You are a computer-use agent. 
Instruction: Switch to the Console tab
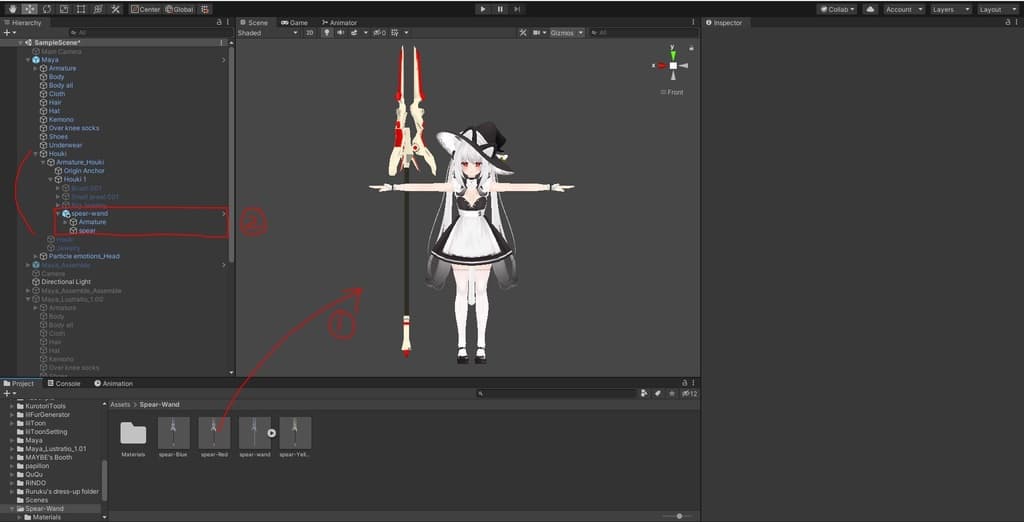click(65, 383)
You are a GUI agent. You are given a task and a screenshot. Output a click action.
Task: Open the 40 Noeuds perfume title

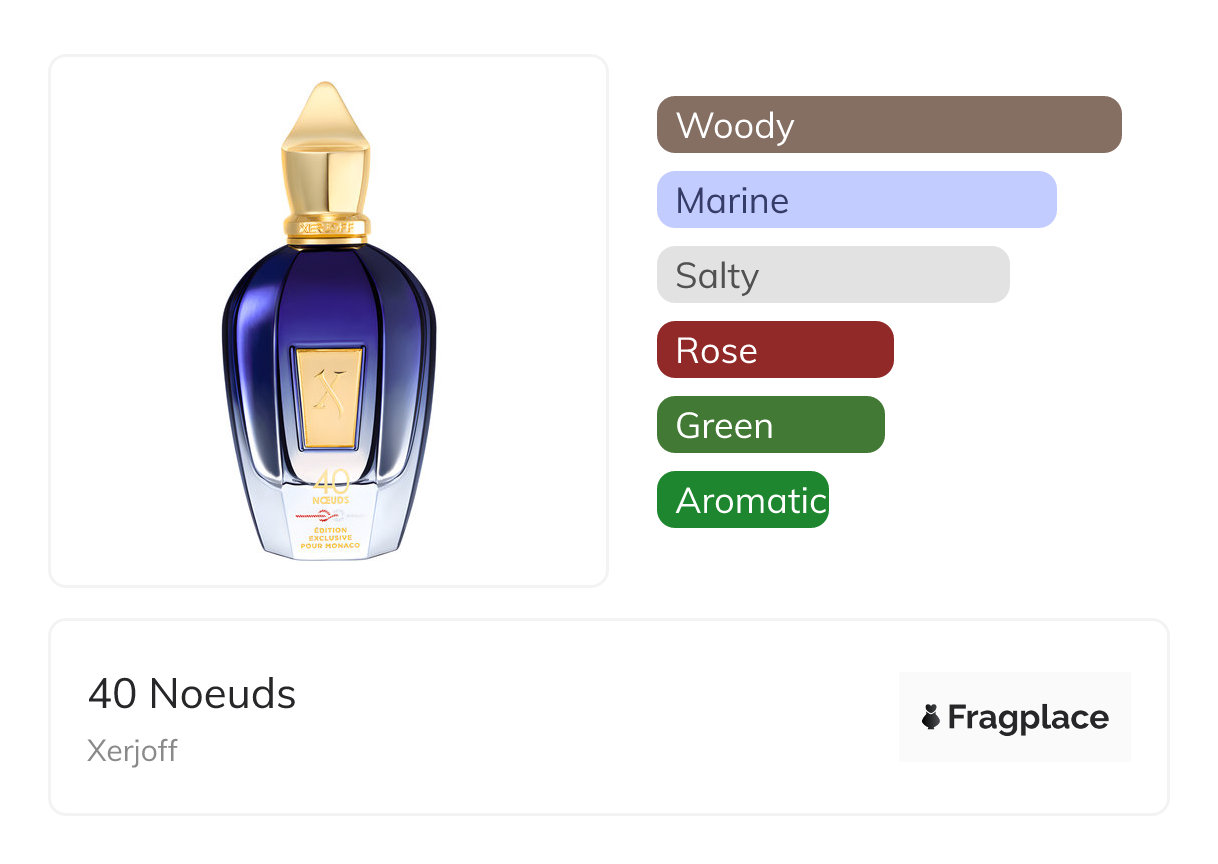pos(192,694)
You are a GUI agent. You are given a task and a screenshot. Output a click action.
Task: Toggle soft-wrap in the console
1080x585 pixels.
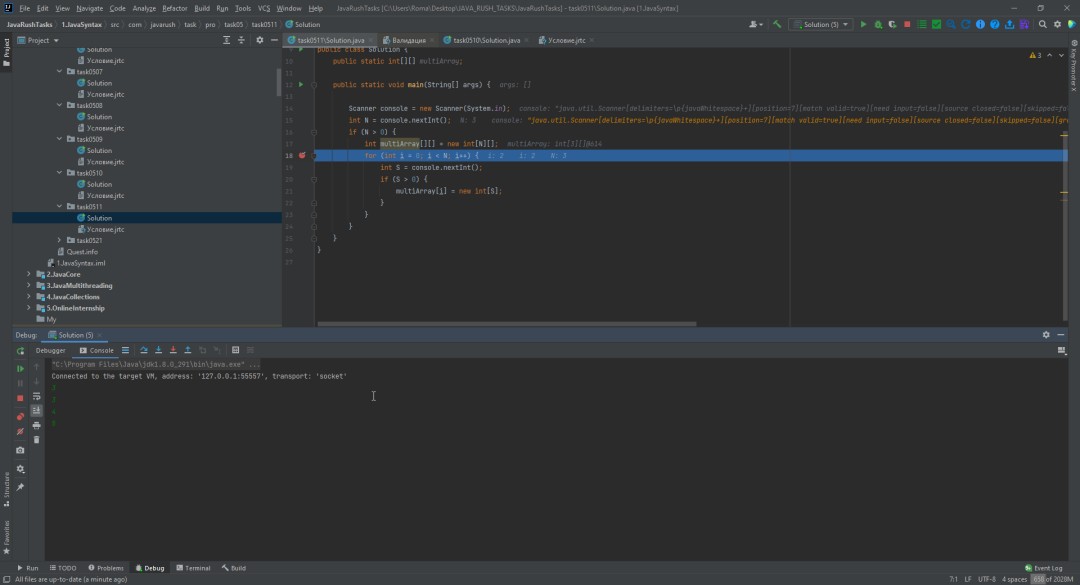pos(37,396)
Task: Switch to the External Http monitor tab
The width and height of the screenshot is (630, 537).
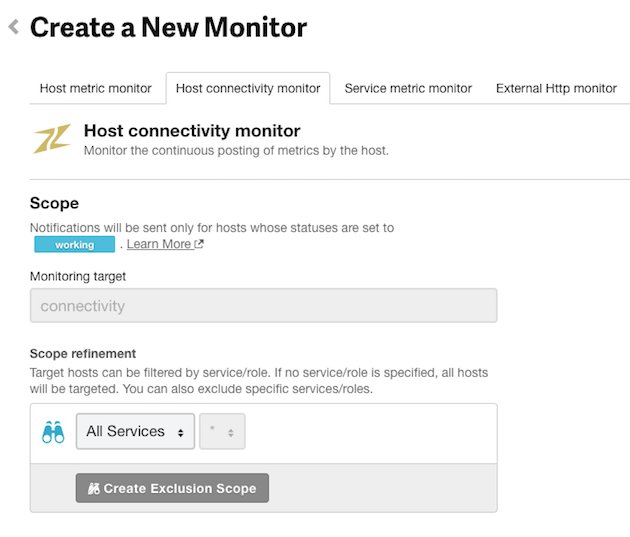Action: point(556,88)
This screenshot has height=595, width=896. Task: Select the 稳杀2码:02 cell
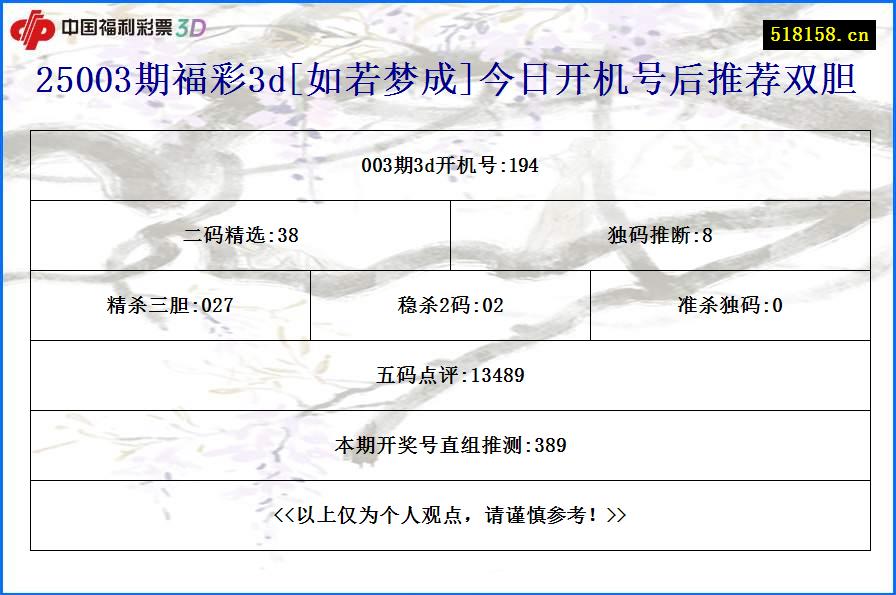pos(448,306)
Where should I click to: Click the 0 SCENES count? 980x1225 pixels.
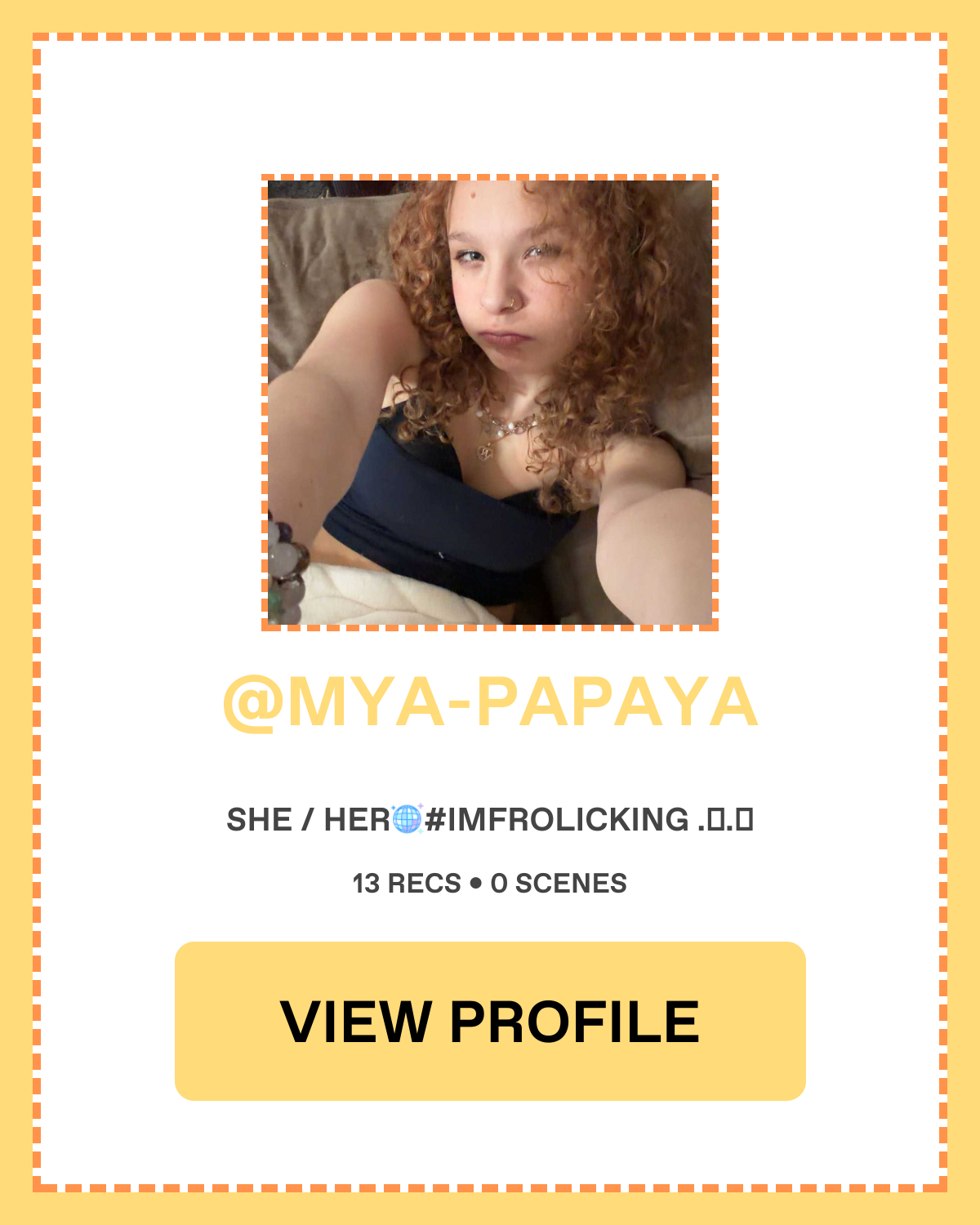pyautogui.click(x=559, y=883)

:::::

EXERCISE
When you retype the listing above, keep each line exactly as written and drop the pictures.

FINISHED TASK
You are a computer-use agent. 
Instruction: Switch to the Console tab
click(65, 383)
You are a GUI agent. You are given a task and a screenshot. Output a click action.
Task: Open the 40 Noeuds perfume title

pos(192,694)
You are a GUI agent. You are given a task and a screenshot. Output a click action.
Task: Toggle soft-wrap in the console
1080x585 pixels.
pos(37,396)
Task: Switch to the External Http monitor tab
The width and height of the screenshot is (630, 537).
Action: point(556,88)
This screenshot has height=595, width=896. Task: Select the 稳杀2码:02 cell
pos(448,306)
Where should I click to: Click the 0 SCENES count? 980x1225 pixels.
pyautogui.click(x=559, y=883)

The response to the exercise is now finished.